I happened to know that the library had a copy of the The Life and Morals of Jesus of Nazareth (more commonly known as The Jefferson Bible). Jefferson created this work by literally taking a razor to a KJV Bible, cutting out certain Gospel passages and gluing them together as a summary of Jesus’ teachings, in the process removing all supernatural references (including the Resurrection and other miracles). 

So I suggested to these students that they go to the library and take a look at what Jefferson had produced. And so they did. And at the next class the same three young women approached me. And again they were quite agitated, but not for the same reason; as one of them blurted: “I was lied to: Jefferson was no evangelical – I don’t think he was even a Christian!”

But then, there’s the Fundamentalist Bible. And one way to think of the Fundamentalist Bible is to understand it as the mirror image of The Jefferson Bible. The supernatural is all there, but many or most or all biblical references to social justice have been cut out by way of a virtual razor.

Take, for example, what one finds in the Jesus exhibit at the Creation Museum. As we noted in Righting America (48), when the Museum opened in 2007 there was almost no Jesus in the place. Not only was there just one Jesus statue tucked away in a corner (which was moved to the main foyer for the holidays), and almost no quotes from Jesus on the ubiquitous placards. 

Then, ten years later, the museum opened a three-room Jesus exhibit. The Jesus here is, to quote Susan Trollinger, a “powerful, authoritative, God-approved, superhero Jesus” who performed miracles, rose from the dead, and will be returning to Earth soon to annihilate his enemies. 

The Creation Museum’s vindictive-superhero Jesus is definitely not the Jesus of The Jefferson Bible. This becomes even clearer when one realizes that there is only half of one placard devoted to Jesus’ “Instructions” (the other half of the placard is devoted to “Rebukes,” which is telling in itself.) Not only is there so little on Jesus’ teachings, but what is included on this placard has been so severely edited that museum visitors will not come away from the exhibit with any notion that Jesus had anything to say about social justice. 

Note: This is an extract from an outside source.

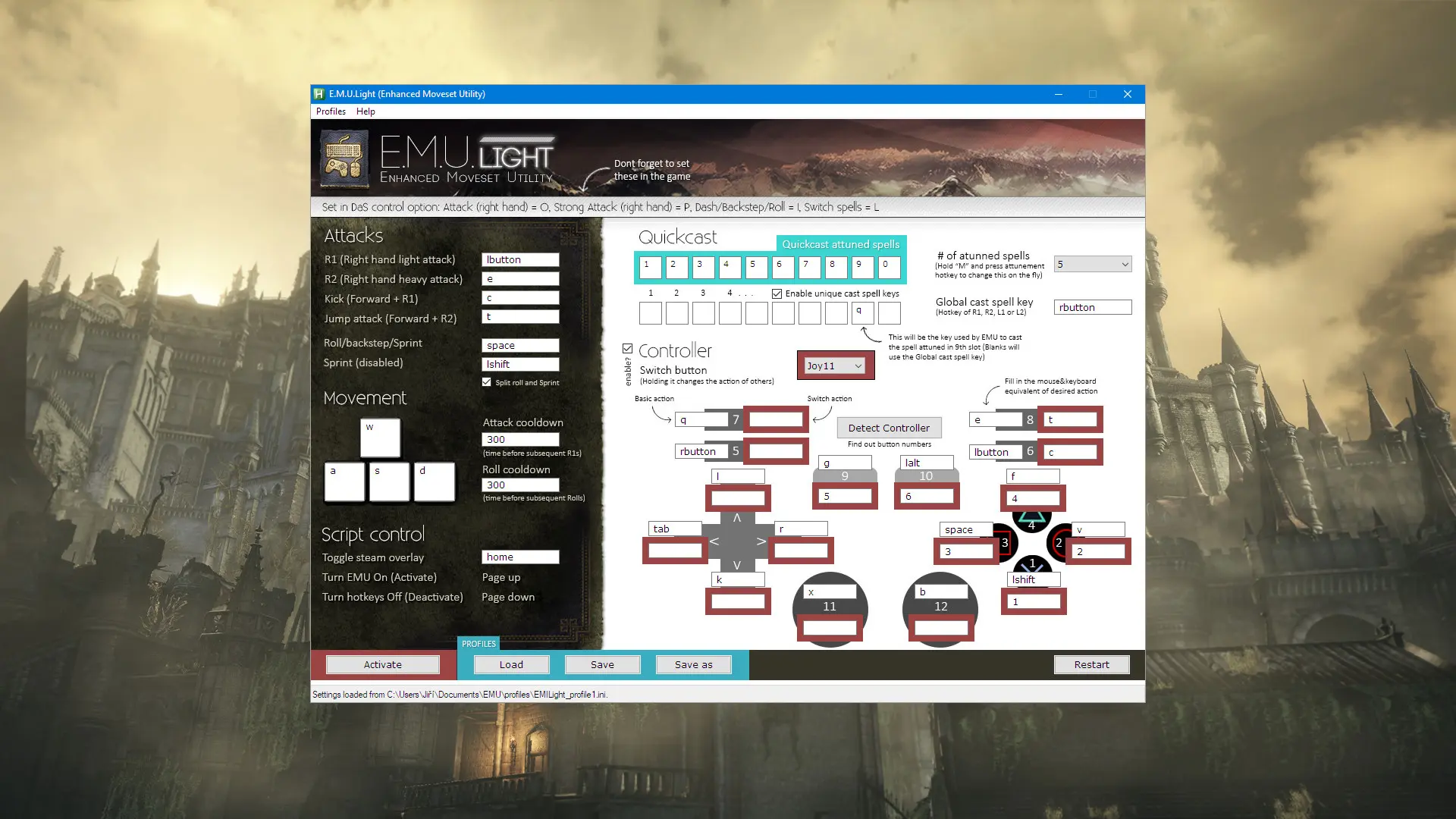The width and height of the screenshot is (1456, 819).
Task: Select spell slot 5 in quickcast bar
Action: click(755, 265)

Take, for example, the snippet from Matthew 6:24: “No one can serve two masters.” What exactly does that mean? Well, here is the full verse:

No one can serve two masters; for a slave will either hate the one and love the other, or be devoted to the one and despise the other. You cannot serve God and wealth.

This is not a subtle editing job. Ken Ham and Answers in Genesis (AiG) have taken the razor blade to Matthew 6:24, and the result is that Creation Museum visitors do not have to wonder if there’s anything about capitalism and the accumulation of riches that might be at odds with the Gospel.

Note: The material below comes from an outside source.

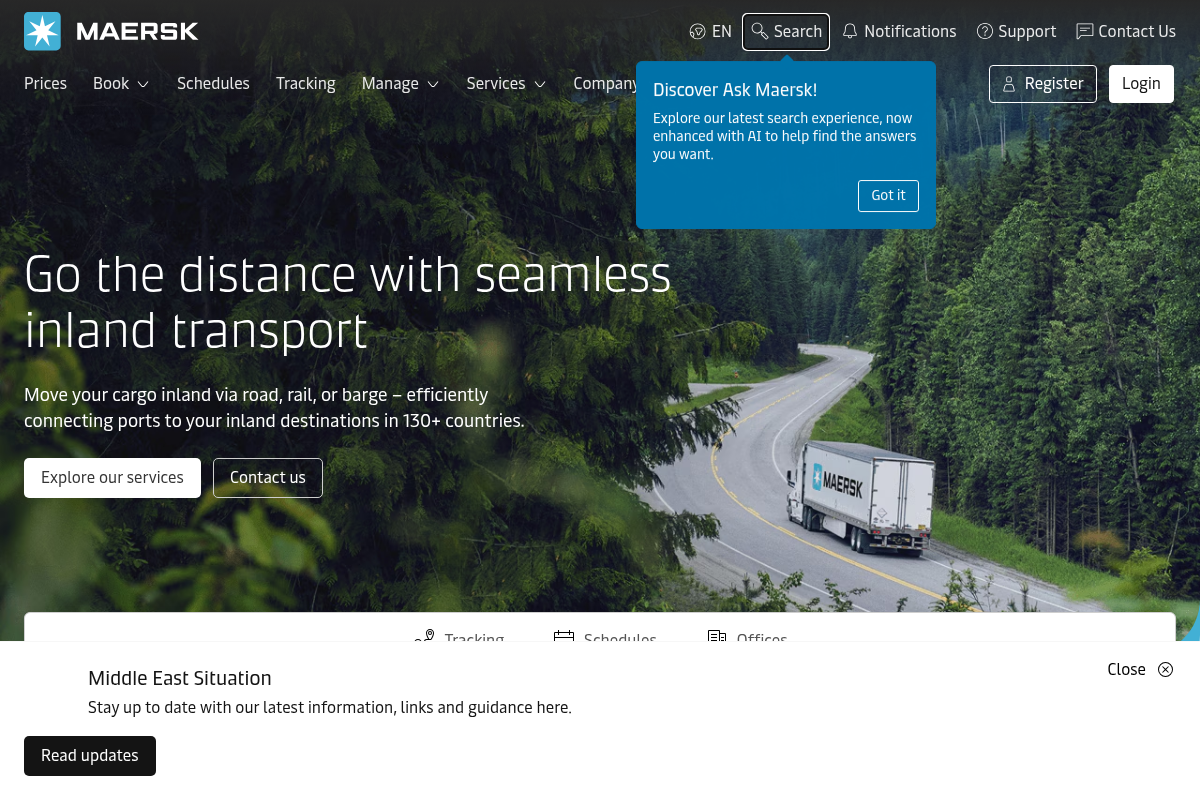
Task: Select Tracking in the top navigation
Action: click(306, 84)
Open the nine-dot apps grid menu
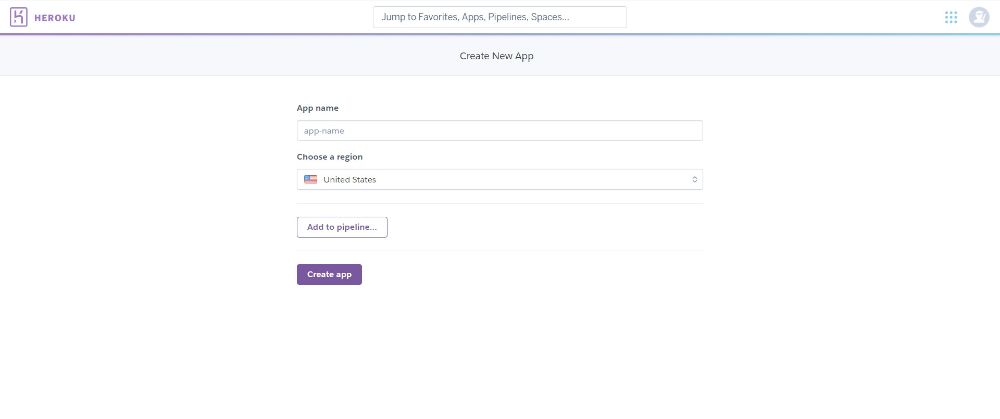 click(x=951, y=17)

But then look at “Rebukes” on the right side of the placard. One of these rebukes comes from Matthew 25:41: “Depart from Me, you cursed, into the everlasting fire prepared for the devil and his angels.”

There is no question that this verse is supposed to be an example of, as noted at the top of the placard, “the consequences of rejecting Him.” Conveniently enough, the folks at AiG have failed to include the following five verses:

“For I was hungry and you gave me no food, I was thirsty and gave me nothing to drink, I was a stranger and you did not welcome me, naked and you did not give me clothing, sick and in prison and you did not visit me.” Then they also will answer, “Lord, when was it that we saw you hungry or thirsty or naked or sick or in prison, and did not take care of you?” Then he will answer them, “Truly I tell you, just as you did not do it to one of the least of these, you did not do it to me.” And these will go away into eternal punishment, but the righteous into eternal life.

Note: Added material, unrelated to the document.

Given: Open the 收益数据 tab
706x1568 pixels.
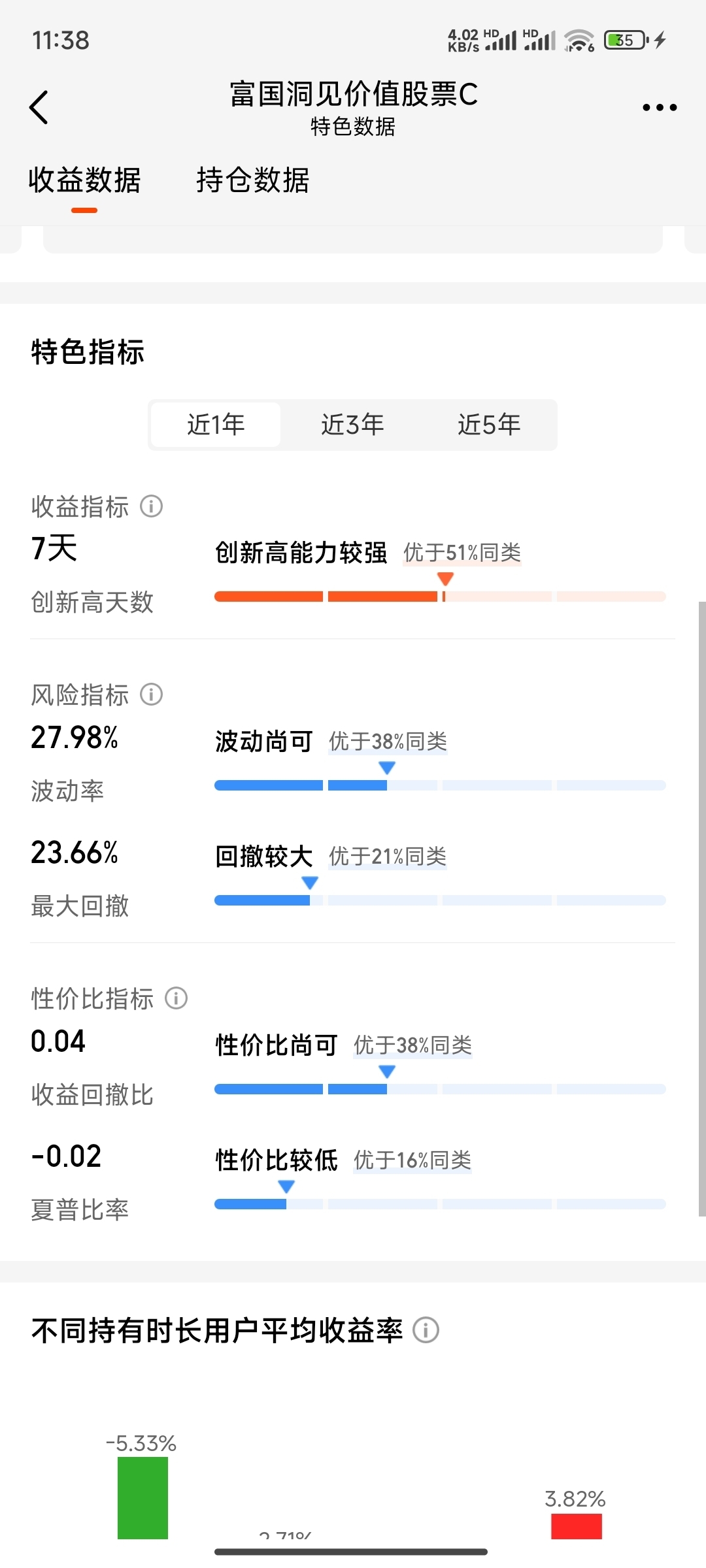Looking at the screenshot, I should tap(84, 180).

Talk about an unsubtle editing job! In truth, “editing job” is quite the euphemism for what the folks at the Creation Museum have done to the Bible. A few judicious slashes with the virtual razor blade, and voila, we have a superhero Jesus who is poised to condemn sinners and neglect those who, like him, suffer. 

But what about fundamentalist study Bibles, where editors cannot – unlike Jefferson and unlike AiG – simply excise passages that they do not like? 

Well, when it comes to Matthew 25: 31-46, these Bibles have done the next best thing. That is, they say that Jesus’ words do not apply to us today. Instead, as one learns from The King James Study Bible: Reference Edition (p. 1036), The MacArthur New Testament Commentary: Matthew 24-28 (pp. 122, 124-125)and The Henry Morris Study Bible (p. 1445), these words apply to the seven-year Tribulation at the end of history. The test will be whether or not one helps the refugees – apparently those who convert after Jesus has taken up the “true Christians” in the Rapture – fleeing the forces of the Antichrist. According to Morris, those who turn “the refugees away, and perhaps even reporting them to the authorities, will be sent away into everlasting judgment.”

In other words, what these study Bibles proffer is an interpretive razor blade, an extraordinarily esoteric explanation of a passage whose meaning is (unlike so many passages in the Bible that are a challenge to interpret) pretty plain and obvious. What’s not to get? If you want to call yourself a Christian, Jesus says, then get busy about easing the suffering of the poor, the oppressed, the imprisoned. This reading, by contrast, is not rooted at all in the biblical text. Instead, it successfully excises unwelcome suggestions that Jesus and the Bible have anything to say to us today about working for social justice.

The Jefferson Bible and the Fundamentalist Bible. Mirror images.

Thinking Revivals: One Way to Understand What Happened at Asbury

By Rodney Kennedy

Rodney Kennedy has his M.Div. from New Orleans Theological Seminary and his Ph.D. in Rhetoric from Louisiana State University. He pastored the First Baptist Church of Dayton (OH) – which is an American Baptist Church – for 13 years, after which he served as interim pastor of ABC USA churches in Illinois, Pennsylvania, and Kansas. He is currently interim pastor of Emmanuel Friedens Federated Church, Schenectady, NY. His sixth book The Immaculate Mistake: How Evangelicals Gave Birth to Donald Trump – has recently been published by Wipf and Stock (Cascades). And his newest book, Good and Evil in the Garden of Democracy, will appear by the end of April.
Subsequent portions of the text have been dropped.